The construction process
Work commenced by demolishing the old and barren office complex that was on the site when we acquired the property.
Narrow space requires good planning
“Entré Lindhagen is a logistical challenge. When building such a large project as this in an inner-city location surrounded by traffic, offices and housing, logistics is extremely important. Everything is cramped, which places meticulous demands on thorough coordination and planning,” relates Magnus Hellsten, Project Manager for Entré Lindhagen.
Contact with the neighbors was important and traffic in the area had to work. Another company was building on the adjacent site, and the city is planning for infrastructure initiatives and new builds. All contact with neighbors and the City Planning Office has worked well.

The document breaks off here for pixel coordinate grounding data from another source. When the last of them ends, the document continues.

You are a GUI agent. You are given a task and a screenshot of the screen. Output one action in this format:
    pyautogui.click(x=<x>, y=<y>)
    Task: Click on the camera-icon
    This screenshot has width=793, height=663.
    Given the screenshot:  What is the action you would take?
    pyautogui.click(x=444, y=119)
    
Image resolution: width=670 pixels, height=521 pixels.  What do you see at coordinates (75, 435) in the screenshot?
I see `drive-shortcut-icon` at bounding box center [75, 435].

Henrik Samrell, Project Manager for the actual construction work, agrees and explains that the size of the project was the second real challenge.
“A large building that had to be completed in a short time. That required a lot of coordination. Thorough planning was also needed to ensure that we had the right staffing throughout the construction period.”
Focus on safety
“We performed many different types of work in the same area, which meant that the work environment and safety were subject to stringent requirements. Among other assignments, this meant that we focused really intently on pre-task planning, which required planning the works together with the contractor assigned to do the work,” says Magnus Hellsten.
“Every morning started with a meeting that we call a toolbox talk. We jointly identified potential risk aspects of the work to be performed during the particular day. It was essential to get a safety culture and safety thinking as an integral part of everyone engaged in the project.”
Once a month, an information letter was sent to residents and companies in the area explaining what was happening in the project. We also minimized third-party risks by preventing unauthorized parties from entering the site. A guard by the gate checked everyone entering the construction site and guided vehicles to the right place.
The building consists of a prefabricated steel and concrete frame, with sandwich elements in the facade; it is ten stories high. It is light and airy, with windows that admit a lot of light, without simultaneously letting in heat and cold. The facade toward Essingeleden and Lindhagensgatan is equipped with spectacular aluminum facade raster features, which serve as an integrated sunscreen.